Haerin menutup buku yang sedang ia baca. Moodnya untuk membaca buku seketika hilang. Kejadian semalam benar-benar terus terbayang di pikiran Haerin, membuat gadis itu berdecak sebal.

Semalam — lebih tepatnya tengah malam — kedua orang tua Haerin benar-benar bertengkar hebat. Suara pecahan piring terdengar begitu keras, membuat Haerin mau tidak mau beranjak dari tempat tidurnya dan keluar dari kamar. Pemandangan pertama yang gadis itu lihat adalah tangan bundanya yang berdarah cukup banyak karena terkena pecahan piring.

"Bunda!" pekik Haerin panik, tanpa menyadari bahwa ayahnya beralih menatapnya dengan tatapan yang cukup mengerikan.

Sang Ayah sudah bersiap untuk melempar piring lainnya ke arah Haerin, namun pergerakan tangannya terhenti sejenak karena ucapan istrinya.

"Jangan sakitin Haerin. Jangan, cukup saya aja," ucapnya sambil terisak.

Namun Sang Ayah tidak mempedulikan ucapan itu, sehingga akhirnya piring tersebut dilemparkan ke arah Haerin dan membuat tangan Haerin terluka.

"Akh!"

"HAERIN!"

Lukanya cukup besar, tapi untung saja tadi Danielle tidak menyadarinya.

Haerin lelah. Ia benar-benar — ah, tidak tahu lagi bagaimana cara menjelaskannya.

"Tangan lo kenapa?" pertanyaan yang keluar dari mulut Minji berhasil membuyarkan lamunan Haerin.

"Kenapa sih dari tadi gue dikagetin mulu," gerutu Haerin sebal.

"Lo-nya aja yang gampang kaget," timpal Minji, "Serius deh, tangan lo luka?
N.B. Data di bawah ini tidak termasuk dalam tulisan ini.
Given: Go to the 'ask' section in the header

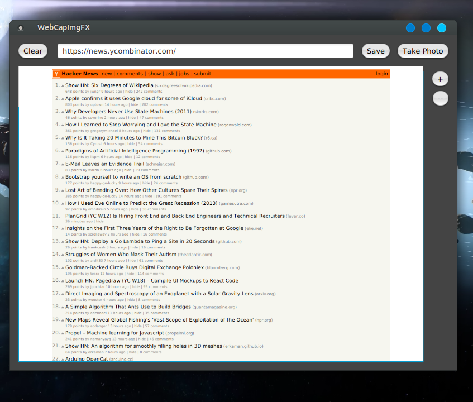Looking at the screenshot, I should (x=170, y=74).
Sini coba gue liat-"

"AKH! PERIH BANGET, BEGO!" teriak Haerin saat Minji tiba-tiba memegang tangannya yang terluka.

"Sorry gak sengaja, tapi itu kenapa?"

Haerin terdiam, ia sedang tidak ingin membahas masalah semalam. Melihat Haerin yang tampak tidak nyaman dengan pertanyaan itu, Minji jadi merasa bersalah.
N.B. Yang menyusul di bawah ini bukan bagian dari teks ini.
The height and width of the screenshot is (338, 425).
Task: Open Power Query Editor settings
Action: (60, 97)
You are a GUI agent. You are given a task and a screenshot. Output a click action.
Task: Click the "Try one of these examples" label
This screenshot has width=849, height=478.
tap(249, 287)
"Eh, sorry kalo gue terlalu ganggu privasi lo," ucap Minji.

Haerin tersenyum tipis kemudian menggeleng, "Nggak kok, Ji. Makasih udah perhatian banget sama gue," lirihnya.

"Kalo lo butuh temen cerita, gue bakal selalu ada buat lo."

Haerin mengangguk pelan.

Jika dilihat-lihat, kehidupan Haerin dan Minji memang dipenuhi masalah. Keduanya sering berbagi luka bersama, itulah mengapa mereka bisa menjadi sangat dekat.

Mungkin benar apa yang orang lain katakan, tidak ada keluarga yang sempurna.

.

.

.

Minji melangkahkan kakinya masuk ke dalam rumahnya tanpa ditemani siapapun. Tadi, Haerin menolak untuk ikut, mungkin tidak ingin Hanni melihat luka di tangannya.

Niatnya Minji hanya ingin merebahkan dirinya di atas kasur, namun sialnya ia malah berpapasan dengan papanya di ruang tamu.

"Minji, papa mau ngomong," suara berat sang papa — Kim Seokjin — terdengar.

Minji berusaha menghindarinya dan tetap berjalan ke kamarnya.

Merasa tidak dihargai, papanya mencekal tangan Minji.

"Ck! Apa sih?!" Minji mulai marah.

"Kamu gak sopan! Kenapa gak jawab papa, hah?"

"Males ngomongin urusan yang gak penting."

"KIM MINJI!" Kini bahu Minji dicengkeram dengan begitu kuat, membuat Minji meringis menahan sakit.

"Akh, lepasin! Ini sakit!"

"Makanya jangan membangkang sama orang tua!"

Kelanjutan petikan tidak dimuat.